Dice “eventuale” perché non esiste?Esatto, attualmente non esiste. La nostra Comunità è chiaramente penale e accoglie i ragazzi del Beccaria. Appena hanno la possibilità di uscire, molti vengono qui. In questo momento, la nostra società sportiva Kayrós rappresenta, in un certo senso, il Beccaria, con tutte le difficoltà e le espulsioni che questo comporta. Tuttavia, a volte questo viene compreso e valorizzato, ed è qualcosa di positivo. Quando lo scambio con le società sportive è motivato non da obiettivi educativi, ma solo dalla volontà di ottenere risultati, questo diventa evidente. In questi casi vediamo ancora genitori agitarsi sugli spalti e allenatori incitare i ragazzi a “non aver paura di quelli del Beccaria”, creando le condizioni per situazioni complesse. Al contrario, quando una società sportiva ha chiari obiettivi educativi, vi è una preparazione preventiva, uno scambio costruttivo, e magari anche un momento di riflessione dopo la partita. In questi casi allora lo sport diventa un vero strumento di educazione. Cioè, se l’obiettivo diventa solo dimostrare che “noi siamo più forti di quelli del Beccaria”, allora si entra in un terreno pericoloso.

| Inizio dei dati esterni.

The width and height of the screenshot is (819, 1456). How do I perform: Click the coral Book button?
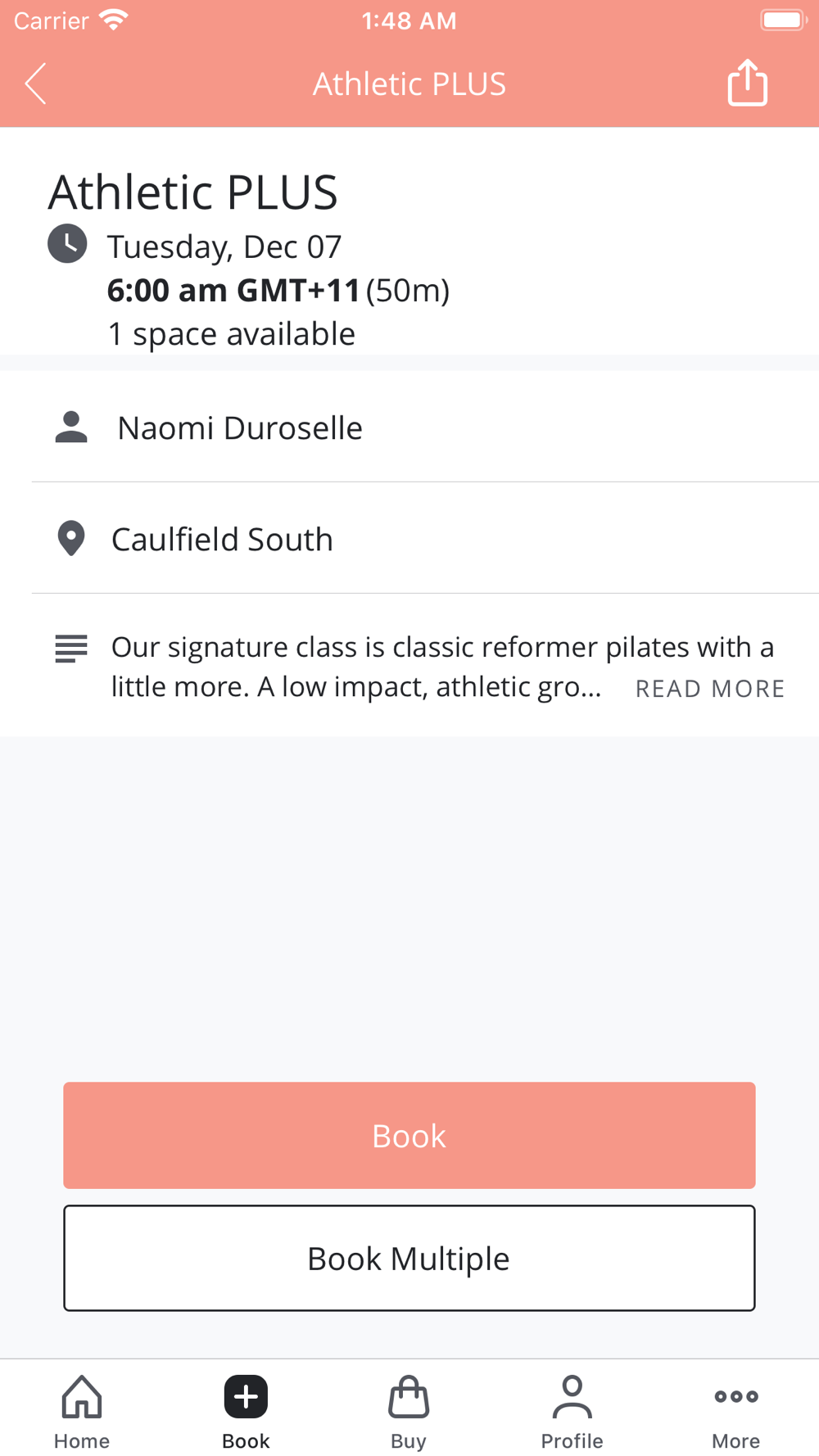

È davvero rischioso, perché si finisce per mettersi sullo stesso piano dei ragazzi, ed è ancor più grave quando questa dinamica viene guidata o incoraggiata da un adulto. Non è sempre facile evitare queste situazioni. Tuttavia, ci sono anche bellissimi esempi in cui, nonostante la partita sia stata tesa, dopo ci si ritrova insieme per bere qualcosa e tutto si conclude serenamente.

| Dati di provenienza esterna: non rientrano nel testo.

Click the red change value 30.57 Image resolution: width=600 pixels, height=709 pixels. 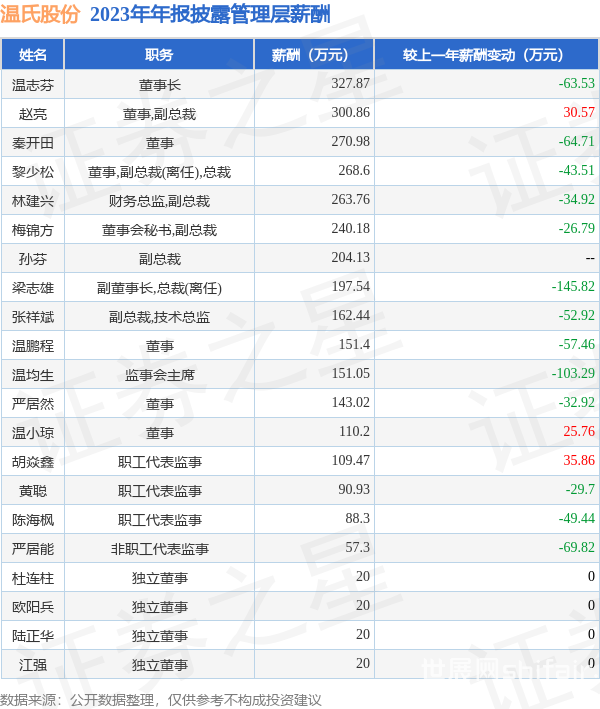[578, 113]
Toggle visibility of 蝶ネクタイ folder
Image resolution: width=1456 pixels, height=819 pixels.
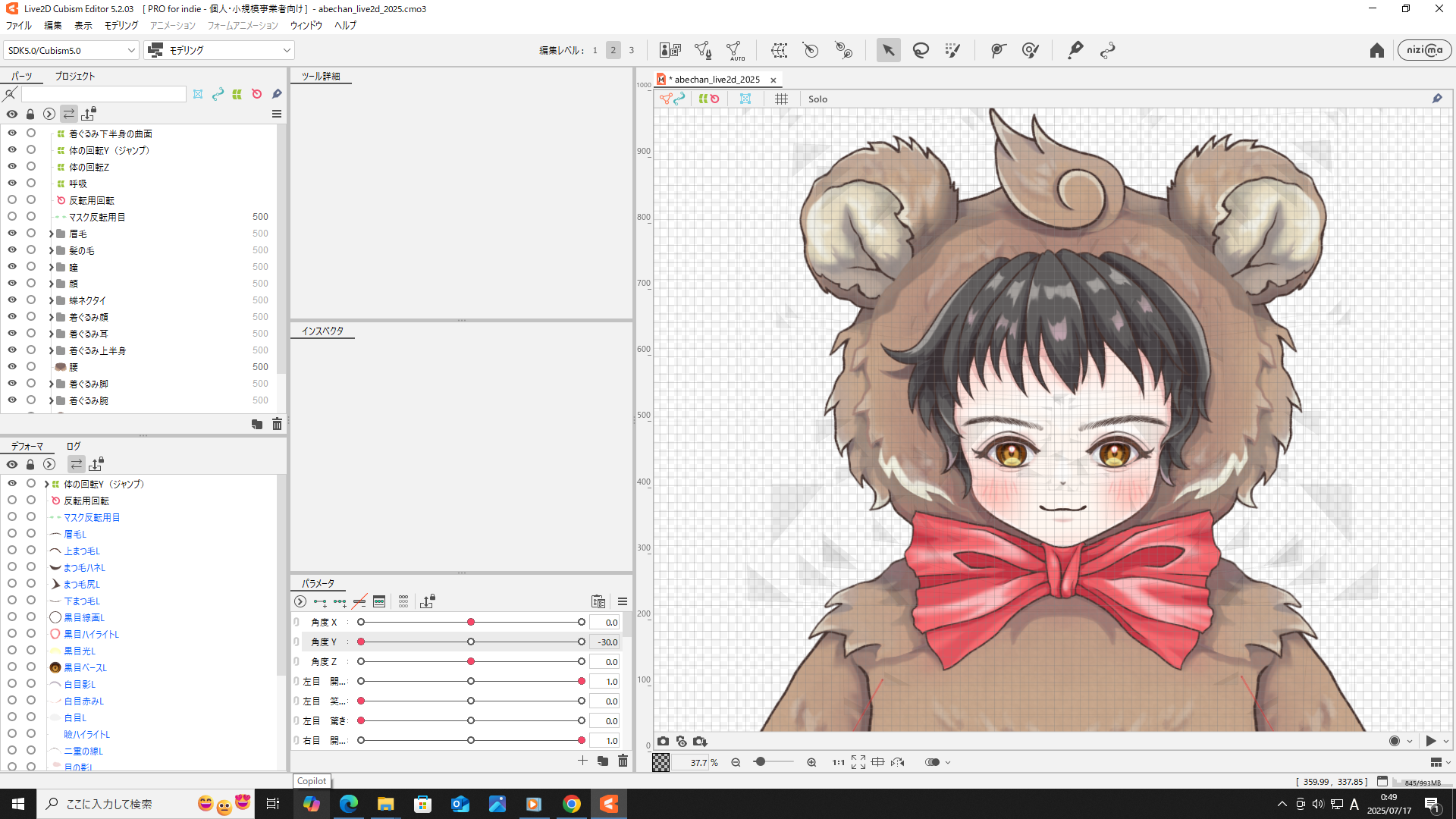12,300
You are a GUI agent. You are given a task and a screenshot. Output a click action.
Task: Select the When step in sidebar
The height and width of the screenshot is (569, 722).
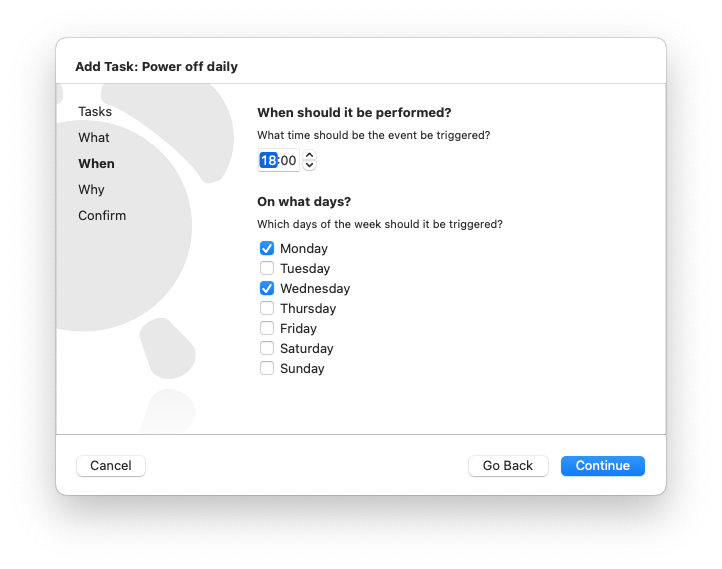96,163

Con la squadra di Kayrós riuscite a partecipare regolarmente al campionato con i ragazzi?Sì, sì. Noi siamo da sempre iscritti al campionato CSI. Quest’anno abbiamo due squadre, una degli ex ragazzi e una dei ragazzi attuali, e quindi partecipano. Fino a qualche anno fa partecipavano e vincevano. Adesso è un disastro, però vabbè... (ride). La paura che degenera è uno dei problemi della nostra società: l’allarmismo e la paura dell’altro, del diverso, contribuiscono a moltiplicare i comportamenti violenti. La paura porta all’isolamento e l’isolamento aumenta solo le distanze e le incomprensioni. Lo sport, invece, può essere un ponte straordinario se praticato con apertura e con l’obiettivo di includere, mai di escludere.